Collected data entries
Start of Block
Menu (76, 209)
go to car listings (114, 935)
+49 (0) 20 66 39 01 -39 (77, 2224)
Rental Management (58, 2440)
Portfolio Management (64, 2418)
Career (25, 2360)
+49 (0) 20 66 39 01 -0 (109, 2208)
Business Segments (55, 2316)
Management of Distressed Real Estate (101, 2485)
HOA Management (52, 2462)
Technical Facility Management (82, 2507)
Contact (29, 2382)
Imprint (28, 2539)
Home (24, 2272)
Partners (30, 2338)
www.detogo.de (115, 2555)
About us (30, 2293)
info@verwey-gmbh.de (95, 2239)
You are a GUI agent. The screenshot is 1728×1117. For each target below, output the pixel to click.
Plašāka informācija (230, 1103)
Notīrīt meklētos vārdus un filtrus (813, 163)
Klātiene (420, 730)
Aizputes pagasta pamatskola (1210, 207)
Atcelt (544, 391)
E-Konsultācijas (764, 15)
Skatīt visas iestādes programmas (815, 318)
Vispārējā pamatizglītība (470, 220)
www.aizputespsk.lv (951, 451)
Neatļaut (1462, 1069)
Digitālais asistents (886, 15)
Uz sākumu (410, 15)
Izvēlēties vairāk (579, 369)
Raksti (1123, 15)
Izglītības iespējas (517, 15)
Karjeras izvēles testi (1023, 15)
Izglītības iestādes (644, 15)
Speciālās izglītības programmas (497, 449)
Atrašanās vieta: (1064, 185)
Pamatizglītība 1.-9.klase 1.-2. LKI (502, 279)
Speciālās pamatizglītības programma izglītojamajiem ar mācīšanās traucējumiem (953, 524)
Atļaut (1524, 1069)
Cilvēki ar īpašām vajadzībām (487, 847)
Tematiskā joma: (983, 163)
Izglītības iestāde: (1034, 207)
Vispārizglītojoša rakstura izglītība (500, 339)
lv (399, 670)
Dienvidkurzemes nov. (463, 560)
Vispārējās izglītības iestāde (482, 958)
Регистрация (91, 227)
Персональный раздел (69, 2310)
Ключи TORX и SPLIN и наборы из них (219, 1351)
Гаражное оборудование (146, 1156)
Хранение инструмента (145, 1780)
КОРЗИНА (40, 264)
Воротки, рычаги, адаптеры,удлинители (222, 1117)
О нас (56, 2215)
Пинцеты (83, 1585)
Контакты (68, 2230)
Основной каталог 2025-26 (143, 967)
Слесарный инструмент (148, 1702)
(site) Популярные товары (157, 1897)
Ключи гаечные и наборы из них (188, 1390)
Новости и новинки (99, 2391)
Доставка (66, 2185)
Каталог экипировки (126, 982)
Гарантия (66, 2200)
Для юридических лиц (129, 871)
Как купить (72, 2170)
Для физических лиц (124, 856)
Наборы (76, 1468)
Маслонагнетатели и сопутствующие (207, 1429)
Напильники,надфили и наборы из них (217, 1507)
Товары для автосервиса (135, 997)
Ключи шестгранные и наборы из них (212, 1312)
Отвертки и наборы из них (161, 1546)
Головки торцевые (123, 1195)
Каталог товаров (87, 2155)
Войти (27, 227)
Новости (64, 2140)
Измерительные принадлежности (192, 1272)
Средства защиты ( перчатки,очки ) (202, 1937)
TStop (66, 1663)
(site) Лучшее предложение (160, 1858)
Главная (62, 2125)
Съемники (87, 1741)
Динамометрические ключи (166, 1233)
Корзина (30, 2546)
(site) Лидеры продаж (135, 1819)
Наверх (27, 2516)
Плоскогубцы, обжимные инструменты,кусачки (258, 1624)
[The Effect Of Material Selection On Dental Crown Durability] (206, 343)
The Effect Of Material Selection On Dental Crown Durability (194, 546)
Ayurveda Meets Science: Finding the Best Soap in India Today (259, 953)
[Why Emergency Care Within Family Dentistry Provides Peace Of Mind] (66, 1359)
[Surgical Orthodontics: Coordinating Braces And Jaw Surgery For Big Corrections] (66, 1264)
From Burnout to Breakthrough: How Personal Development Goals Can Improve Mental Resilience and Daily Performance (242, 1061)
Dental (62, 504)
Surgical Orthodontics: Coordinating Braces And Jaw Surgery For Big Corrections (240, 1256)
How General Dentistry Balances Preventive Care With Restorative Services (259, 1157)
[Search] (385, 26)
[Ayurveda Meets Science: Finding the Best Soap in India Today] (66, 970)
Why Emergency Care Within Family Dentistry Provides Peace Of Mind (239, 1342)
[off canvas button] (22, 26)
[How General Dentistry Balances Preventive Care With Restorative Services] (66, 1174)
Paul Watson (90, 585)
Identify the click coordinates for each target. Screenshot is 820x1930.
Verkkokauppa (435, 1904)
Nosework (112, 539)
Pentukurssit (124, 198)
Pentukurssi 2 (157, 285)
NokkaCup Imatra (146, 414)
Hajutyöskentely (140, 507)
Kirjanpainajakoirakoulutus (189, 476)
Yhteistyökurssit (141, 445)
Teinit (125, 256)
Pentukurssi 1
End of Block
#### [DESCRIPTION OF THE TASK]
There is a run of lines above from the one with "Контакты (68, 2230)" to the one with "[Surgical Orthodontics: Coordinating"; print exactly that run, both ends included, and nothing else.

#### [FINISHED EXERCISE]
Контакты (68, 2230)
Основной каталог 2025-26 (143, 967)
Слесарный инструмент (148, 1702)
(site) Популярные товары (157, 1897)
Ключи гаечные и наборы из них (188, 1390)
Новости и новинки (99, 2391)
Доставка (66, 2185)
Каталог экипировки (126, 982)
Гарантия (66, 2200)
Для юридических лиц (129, 871)
Как купить (72, 2170)
Для физических лиц (124, 856)
Наборы (76, 1468)
Маслонагнетатели и сопутствующие (207, 1429)
Напильники,надфили и наборы из них (217, 1507)
Товары для автосервиса (135, 997)
Ключи шестгранные и наборы из них (212, 1312)
Отвертки и наборы из них (161, 1546)
Головки торцевые (123, 1195)
Каталог товаров (87, 2155)
Войти (27, 227)
Новости (64, 2140)
Измерительные принадлежности (192, 1272)
Средства защиты ( перчатки,очки ) (202, 1937)
TStop (66, 1663)
(site) Лучшее предложение (160, 1858)
Главная (62, 2125)
Съемники (87, 1741)
Динамометрические ключи (166, 1233)
Корзина (30, 2546)
(site) Лидеры продаж (135, 1819)
Наверх (27, 2516)
Плоскогубцы, обжимные инструменты,кусачки (258, 1624)
[The Effect Of Material Selection On Dental Crown Durability] (206, 343)
The Effect Of Material Selection On Dental Crown Durability (194, 546)
Ayurveda Meets Science: Finding the Best Soap in India Today (259, 953)
[Why Emergency Care Within Family Dentistry Provides Peace Of Mind] (66, 1359)
[Surgical Orthodontics: Coordinating Braces And Jaw Surgery For Big Corrections] (66, 1264)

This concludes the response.